Filteryedping: Design Challenges and User Performance of Dwell-Free Eye Typing
Diogo Pedrosa, Maria da Graça Pimentel, Amy Wright, Khai N. Truong · 2015 · ACM Transactions on Accessible Computing · doi:10.1145/2724728
Summary
This paper introduces Filteryedping, a dwell-free eye typing technique designed to help people with severe motor disabilities communicate through eye gaze. Traditional dwell-based eye typing requires users to fixate on a key for a specific duration (typically 400-1000ms) to select it, which creates two problems: the Midas touch problem (unintended selections) and slow typing rates. Filteryedping addresses this by allowing users to simply look at letters sequentially without dwelling, then using algorithmic filtering to identify the intended word. The technique works by capturing all letters the user gazes at, filtering out accidentally viewed letters, and ranking possible words based on length and frequency from a 133,000-word corpus. When the user looks at the candidate list area, the system presents ranked word suggestions. The researchers compared Filteryedping against a shape-based approach (similar to gesture typing) and found the filtering method significantly outperformed it. The evaluation proceeded in two phases. Phase 1 involved 10 participants without motor disabilities comparing Filteryedping to AltTyping, the fastest dwell-based eye typing tool in the literature.
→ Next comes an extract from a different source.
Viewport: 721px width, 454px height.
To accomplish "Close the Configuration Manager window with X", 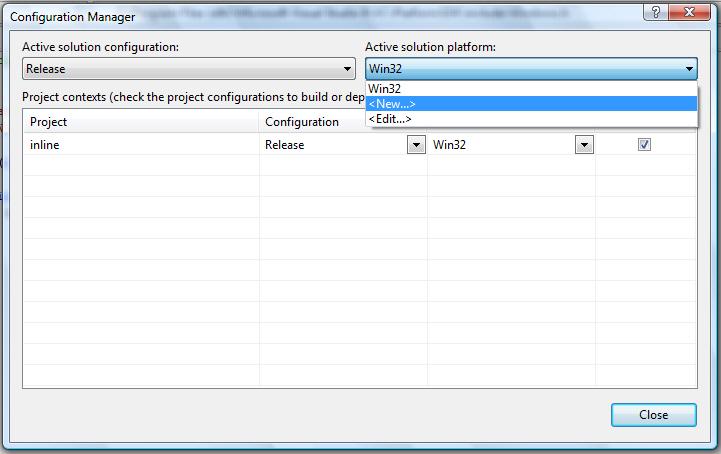I will [x=691, y=11].
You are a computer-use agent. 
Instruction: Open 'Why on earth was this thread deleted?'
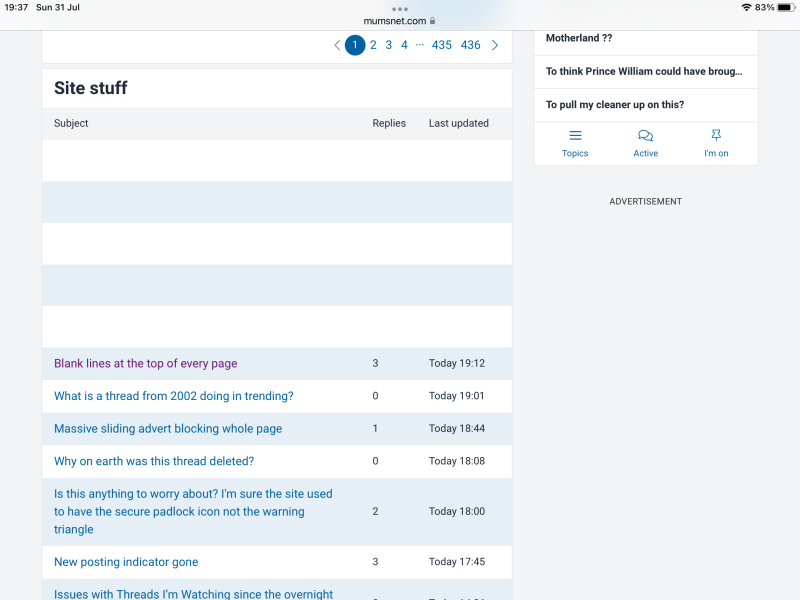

Phase 2 was an iterative design study with six participants who had ALS or Duchenne muscular dystrophy, conducted in participants' homes. This second phase was crucial for identifying real-world challenges that don't appear in lab studies with non-disabled users.
Key findings
Participants without disabilities achieved an average of 15.95 words per minute with Filteryedping after approximately 100 minutes of practice, compared to 11.71 WPM with AltTyping—a 37% improvement. Error rates were also lower with Filteryedping (0.64% vs 3.2% MSD error rate). Subjective workload assessments showed Filteryedping required less effort than dwell-based typing. For participants with ALS and DMD, results were more nuanced. Average typing rates were 7.60 WPM with Filteryedping versus 6.36 WPM with AltTyping. The study revealed critical challenges: eye tracker calibration quality varied dramatically between users (particularly problematic for glasses wearers), and some ALS participants exhibited slower saccade velocities that caused the system to capture many unintended letters during eye movements. The researchers developed two key adaptive parameters: a "focus dwell" time (100ms) to prevent accidental activation of the candidate list, and a "slow movement threshold" to filter out letters captured during slow saccades. After implementing these parameters, the participant with slow saccades improved from 2.47 WPM to 3.24 WPM with reduced error rates. Eleven of twelve Phase 1 participants preferred Filteryedping over dwell-based typing.
Relevance
This research has significant implications for designing eye-gaze AAC systems. The finding that dwell-free typing can be substantially faster than dwell-based methods challenges the dominant paradigm in commercial eye tracking systems. For practitioners selecting or configuring AAC devices, this suggests exploring dwell-free options, especially for users frustrated by slow dwell-based input. The iterative design with actual users with motor disabilities reveals critical lessons: laboratory studies with non-disabled participants miss important issues like calibration difficulties with corrective lenses, saccade velocity impairments, and the progressive nature of conditions like ALS. The adaptive parameters (focus dwell, slow movement threshold) demonstrate that eye typing systems need customization options to accommodate individual differences in eye movement characteristics. For developers building eye-gaze interfaces, the technical solutions are transferable: filtering algorithms that tolerate input noise, adaptive thresholds based on user calibration quality, and visual/auditory feedback to confirm selections. The research also highlights that participants using head mice expressed interest in applying Filteryedping's approach to their existing input method.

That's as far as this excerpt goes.